One cop detained him for only a moment at the gate and waved him through when Mercer explained that Gerard had said he could leave. Driving down the access road he could see the wanton path of destruction he’d carved with the big Caterpillar front-end loader. It really did look like some mechanical animal had gone on a rampage.
At the base of the haul road, a group of cops had cordoned off the bright yellow earthmover while a couple of guys in wet Tyvec suits were examining the bullet-riddled machine. No doubt they would be admonished by the federal forensic teams for not waiting.
Mercer was waved through by another miserable-looking state patrolman in a rain-slicked poncho who’d likely been radioed from above. Mercer turned in the opposite direction from the shooters, knowing no answers would be found in that direction. He wasn’t even sure what questions he needed answered at this point. All Mercer knew for certain was that he had not lied to Gerard. He was going to see this through, all the way to the end.
The distances in the American heartland were vast, something he’d forgotten from his occasional cross-country trips when he was in Boulder at the Colorado School of Mines and drove back to visit his grandparents in Vermont. He had left the Leister Deep at nearly six at night. The sun was well down and the miles were mesmerizing. By midnight he felt like he’d covered most of the Midwest but realized he was less than halfway to his destination. He saw why the snobs in New York and D.C. called this flyover country. You sure as hell didn’t want to drive it.
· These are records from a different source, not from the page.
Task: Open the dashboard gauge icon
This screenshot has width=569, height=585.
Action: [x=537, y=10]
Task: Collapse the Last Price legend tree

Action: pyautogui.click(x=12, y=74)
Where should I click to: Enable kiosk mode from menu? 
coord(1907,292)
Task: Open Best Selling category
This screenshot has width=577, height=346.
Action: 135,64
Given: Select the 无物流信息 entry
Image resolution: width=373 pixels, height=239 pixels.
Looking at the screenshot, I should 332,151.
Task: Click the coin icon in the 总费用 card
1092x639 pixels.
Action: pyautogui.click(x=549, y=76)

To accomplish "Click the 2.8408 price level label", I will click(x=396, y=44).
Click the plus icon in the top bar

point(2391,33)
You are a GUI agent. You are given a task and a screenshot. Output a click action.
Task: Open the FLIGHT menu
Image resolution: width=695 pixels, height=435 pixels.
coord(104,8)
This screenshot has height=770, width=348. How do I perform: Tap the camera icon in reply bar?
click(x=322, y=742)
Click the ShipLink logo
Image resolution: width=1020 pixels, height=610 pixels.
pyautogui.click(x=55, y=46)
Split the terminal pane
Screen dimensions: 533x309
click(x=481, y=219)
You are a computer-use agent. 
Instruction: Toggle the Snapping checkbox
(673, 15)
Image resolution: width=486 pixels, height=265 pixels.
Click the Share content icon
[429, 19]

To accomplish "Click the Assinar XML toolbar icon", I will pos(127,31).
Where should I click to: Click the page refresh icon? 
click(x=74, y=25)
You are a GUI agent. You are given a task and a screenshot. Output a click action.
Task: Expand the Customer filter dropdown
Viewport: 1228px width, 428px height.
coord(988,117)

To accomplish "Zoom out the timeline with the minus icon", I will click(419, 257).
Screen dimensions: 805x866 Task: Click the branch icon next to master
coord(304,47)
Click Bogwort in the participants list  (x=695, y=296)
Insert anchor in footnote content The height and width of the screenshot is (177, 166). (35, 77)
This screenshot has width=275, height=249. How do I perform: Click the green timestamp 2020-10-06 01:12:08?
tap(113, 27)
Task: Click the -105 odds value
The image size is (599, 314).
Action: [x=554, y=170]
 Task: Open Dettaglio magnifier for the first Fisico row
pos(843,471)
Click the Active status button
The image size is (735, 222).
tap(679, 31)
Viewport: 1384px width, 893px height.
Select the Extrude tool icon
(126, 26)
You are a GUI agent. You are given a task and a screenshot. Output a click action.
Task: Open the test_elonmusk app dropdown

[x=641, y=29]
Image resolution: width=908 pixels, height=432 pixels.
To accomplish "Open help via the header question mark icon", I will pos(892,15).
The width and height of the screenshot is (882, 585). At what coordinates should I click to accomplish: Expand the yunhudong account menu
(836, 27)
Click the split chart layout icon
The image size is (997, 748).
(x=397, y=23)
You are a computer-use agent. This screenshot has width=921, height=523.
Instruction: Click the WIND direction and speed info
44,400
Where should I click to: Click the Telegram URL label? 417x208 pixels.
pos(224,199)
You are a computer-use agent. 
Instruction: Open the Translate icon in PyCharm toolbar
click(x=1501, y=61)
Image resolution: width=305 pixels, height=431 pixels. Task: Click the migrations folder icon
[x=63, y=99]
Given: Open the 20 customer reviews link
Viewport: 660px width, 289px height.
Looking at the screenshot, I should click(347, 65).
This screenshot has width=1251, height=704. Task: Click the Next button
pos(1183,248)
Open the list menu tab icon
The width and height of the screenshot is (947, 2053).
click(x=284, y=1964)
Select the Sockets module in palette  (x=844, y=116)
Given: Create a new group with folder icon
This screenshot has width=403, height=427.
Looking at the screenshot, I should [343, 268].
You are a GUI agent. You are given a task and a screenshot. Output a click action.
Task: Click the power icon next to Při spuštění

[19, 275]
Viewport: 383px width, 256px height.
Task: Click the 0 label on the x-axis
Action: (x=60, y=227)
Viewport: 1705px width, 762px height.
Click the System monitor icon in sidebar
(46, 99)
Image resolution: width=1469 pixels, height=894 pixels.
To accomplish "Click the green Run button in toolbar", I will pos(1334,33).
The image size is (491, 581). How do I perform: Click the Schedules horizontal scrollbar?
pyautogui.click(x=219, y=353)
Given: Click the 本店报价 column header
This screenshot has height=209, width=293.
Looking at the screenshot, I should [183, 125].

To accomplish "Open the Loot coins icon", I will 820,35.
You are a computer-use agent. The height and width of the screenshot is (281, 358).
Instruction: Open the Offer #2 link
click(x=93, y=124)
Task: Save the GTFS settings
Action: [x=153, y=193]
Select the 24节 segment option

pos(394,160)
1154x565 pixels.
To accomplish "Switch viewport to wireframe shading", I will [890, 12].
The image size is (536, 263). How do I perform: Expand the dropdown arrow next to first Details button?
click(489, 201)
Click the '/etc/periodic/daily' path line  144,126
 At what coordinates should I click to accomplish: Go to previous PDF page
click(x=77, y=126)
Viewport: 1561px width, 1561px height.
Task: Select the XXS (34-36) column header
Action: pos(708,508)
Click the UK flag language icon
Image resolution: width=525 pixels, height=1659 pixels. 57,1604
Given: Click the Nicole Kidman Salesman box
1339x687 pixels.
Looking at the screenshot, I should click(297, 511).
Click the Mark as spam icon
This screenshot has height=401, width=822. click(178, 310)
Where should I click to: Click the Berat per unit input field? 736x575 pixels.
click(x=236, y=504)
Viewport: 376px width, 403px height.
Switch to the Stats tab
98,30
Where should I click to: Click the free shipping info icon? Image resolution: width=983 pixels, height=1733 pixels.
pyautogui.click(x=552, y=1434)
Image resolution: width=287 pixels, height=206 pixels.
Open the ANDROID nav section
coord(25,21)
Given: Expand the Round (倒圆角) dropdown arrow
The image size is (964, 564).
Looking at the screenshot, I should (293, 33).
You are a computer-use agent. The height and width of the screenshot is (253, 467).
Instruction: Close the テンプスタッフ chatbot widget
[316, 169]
He knew he should pull over into one of the brightly lit oases of civilization that flanked both sides of the four-lane interstate, each promising several multistory hotels with recognizable names, chain restaurants not unlike the ones he’d left back in Minnesota, and twenty-four-hour gas stations abuzz with truckers hauling hard for the coasts. He passed several such sanctuaries, all nearly identical, but when he finally realized he was becoming a danger to himself and others if he remained behind the wheel, the next exit was as dark and deserted as an abandoned logging road, forcing him down several miles of twisty macadam until he came across a town that was nothing more than a crossroads with a building at each corner. One was a two-story storefront that housed a closed diner, a lawyer’s office, and a barbershop below, while above was a sign for Sukie’s Dance Studio in a large window so caked with dust that even in the darkness it looked like it hadn’t seen a student since the Lindy was the rage, or at least the Hustle. Opposite that was another, larger commercial building set back from the road and surrounded by small farm machinery for sale: skid-steers, tines to convert front-end loaders into forklifts, mechanical splitters, hoers, reapers, and tractor attachments whose purpose Mercer could merely guess. The words Feed Lot were written over the large windows, and the gravel parking area was crisscrossed with spilled winter wheat seed. Another corner of the town was a low ambling building with two identical wings of darkly painted doors off a central office/reception area that had been made to look like a bell tower, though the belfry was faded paint and the bell was just a plywood outline. Across the street, a gas station’s spiderlike canopy hovered in the sodium-vapor glow of its own lights, like one of the alien space ships in Close Encounters. That’s how Mercer described it to himself, and he recognized the depth of his exhaustion by the way he was torturing metaphors in his head. Another sign of fatigue was how the dingy roadside motor court, with its cheesy bell-tower motif, looked to him as inviting as the Ritz Paris or New York’s Mandarin Oriental.